I have a huge 1T file on my local machine and one on the remote server. I need to calculate their md5 to check if they are exactly the same. Since it will take long time to calculate md5 from them, I want to do some research on the md5 speed. I can calculate md5 directly against the whole file, or split it into 100 10G files and calculate md5 on them. I want to know which one is faster, or will they have the same speed?
CodePudding user response:
As I was trying to say in the comments, it will depend on lots of things like the speed of your disk subsystem, your CPU performance and so on.

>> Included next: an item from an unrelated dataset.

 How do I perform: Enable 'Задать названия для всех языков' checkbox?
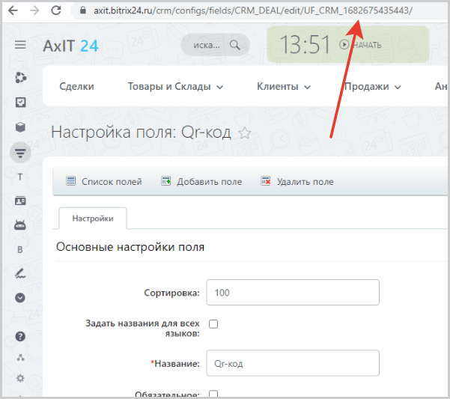click(213, 324)
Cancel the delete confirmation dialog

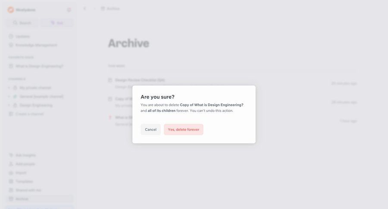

Here is an example. Create a 120GB file and check its size:
dd if=/dev/random of=junk bs=1g count=120
ls -lh junk
-rw-r--r-- 1 mark staff 120G 5 Oct 13:34 junk
Checksum in one go:
time md5sum junk
3c8fb0d5397be5a8b996239f1f5ce2f0 junk
real 3m55.713s <--- 4 minutes
user 3m28.441s
sys 0m24.871s
Checksum in 10GB chunks, with 12 CPU cores in parallel:
time parallel -k --pipepart --recend '' --recstart '' --block 10G -a junk md5sum
29010b411a251ff467a325bfbb665b0d -
793f02bb52407415b2bfb752827e3845 -
bf8f724d63f972251c2973c5bc73b68f -
d227dcb00f981012527fdfe12b0a9e0e -
5d16440053f78a56f6233b1a6849bb8a -
dacb9fb1ef2b564e9f6373a4c2a90219 -
ba40d6e7d6a32e03fabb61bb0d21843a -
5a5ee62d91266d9a02a37b59c3e2d581 -
95463c030b73c61d8d4f0e9c5be645de -
4bcd7d43849b65d98d9619df27c37679 -
92bc1f80d35596191d915af907f4d951 -
44f3cb8a0196ce37c323e8c6215c7771 -
real 1m0.046s <--- 1 minute
user 4m51.073s
sys 3m51.335s
It takes 1/4 of the time on my machine, but your mileage will vary... depending on your disk subsystem, your CPU etc.